## Tasks to complete
A: From the Pinal County supervisors article below, extract the passage starting at "The Ramers anticipate" and ending at "parking if needed.".
B: In the Pinal County supervisors article below, what was the vote count for approving the Joslyn Crown zone change?
C: Carry on the Pinal County supervisors article below, picking up after its final sentence.

Action taken on wedding venue zoning, Housing Authority training, JP courts
By Dana Trumbull
Tax Injunction Denied
On March 28, County Manager Greg Stanley reported to the Pinal County Board of Supervisors (BOS) the ruling of the court denying the Goldwater Institute’s request for a preliminary injunction to temporarily halt the collection of the half-cent transportation excise tax (Proposition 417).
Judge Christopher T. Whitten of Maricopa County Superior Court ruled against the injunction request on March 23. The legality of the variable tax rate, however, is yet to be determined.
The new tax tables, went into effect April 1. The county will deposit the funds in an escrow account until litigation is settled.
Joslyn Crown Zoning Change Approved
On March 28, with a 4-1 vote, the BOS approved a zone change with 31 stipulations for the proposed Joslyn Crown wedding and event center, from CR-1 (very low density residential) to C-3 (general commercial). The approval clears the way for John and Christina Ramer, owners of the property, to proceed with the Pinal County site plan review and permitting process.
The proposed site plans include a 14,084 square foot building that is 25’ high, supporting both indoor and outdoor ceremonies, although amplified music would be restricted to indoor only. The property is located at Hwy 88 and Mountain View Road.
The Ramers anticipate hosting approximately three events per week with a maximum of 300 people each. The plans include 93 parking spaces onsite, with shuttle and/or professional valet service provided for off-site parking if needed.
The supervisors’ vote was preceded by a public hearing that lasted more than 93 minutes, as neighbors, local business owners and investors spoke about the potential benefits and problems associated with the proposed zoning change and the planned venue.
Attorney Thomas Galvin, Rose Law Group, spoke on behalf of the Ramers, describing the plans for Joslyn Crown as a “unique, distinct indoor venue. Any events that are held outdoors will be purely ceremonial.”

## Supplied information
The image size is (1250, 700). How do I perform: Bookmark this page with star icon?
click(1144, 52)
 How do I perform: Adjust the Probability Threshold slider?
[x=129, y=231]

## Solved problems
A:
The Ramers anticipate hosting approximately three events per week with a maximum of 300 people each. The plans include 93 parking spaces onsite, with shuttle and/or professional valet service provided for off-site parking if needed.

B: The zone change was approved 4-1.

C:
He added that, “There is already a significant amount of activity for retail, restaurants, commercial event venues and a state park nearby… It is my understanding that the residential properties immediately surrounding the proposed site were purchased after this application was first made with the county.”
Local residents, already fed up with noise and traffic created during events at the Paseo wedding and event center, Filly’s Roadhouse, Superstition Mountain Museum, Elks Lodge and other neighboring venues, spoke out against the zoning change.
Resident Jerry Clausen explained, “What I’m interested in is the lifestyle that my wife and I and our neighbors have deliberately chosen – chosen years ago – and now we feel it is in jeopardy.” Other speakers cited potential safety hazards created when heavy traffic and overflow parking blocks emergency vehicles.
Resident Karen Fisher-Smith, however, feels that Joslyn Crown will help promote a positive image for the community, “This will be an indoor venue, unlike the other businesses in the area… We all knew about that [existing commercial and event traffic and noise] when we bought our property. I think this is a positive thing for our community; it’s going to bring a lot of positive light and a lot of potential homebuyers when they discover the Apache Junction area by coming to places like the proposed business.”
Marni Leyva, owner of Apache Junction Flowers and Wild Iris Weddings is also in favor of the wedding venue. “The Ramers have demonstrated an earnest desire to partner with local Apache Junction and Pinal County wedding vendors and businesses… Furthermore, because Joslyn Crown is an indoor event venue, it will provide year-round business, thus benefiting hotels, gas stations, restaurants, grocery stores and our local tourist attractions.
“The wedding industry is a multi-billion dollar industry. Current venues in our area are booked years in advance, proving that the demand for another event venue not only exists, but it is way past due.”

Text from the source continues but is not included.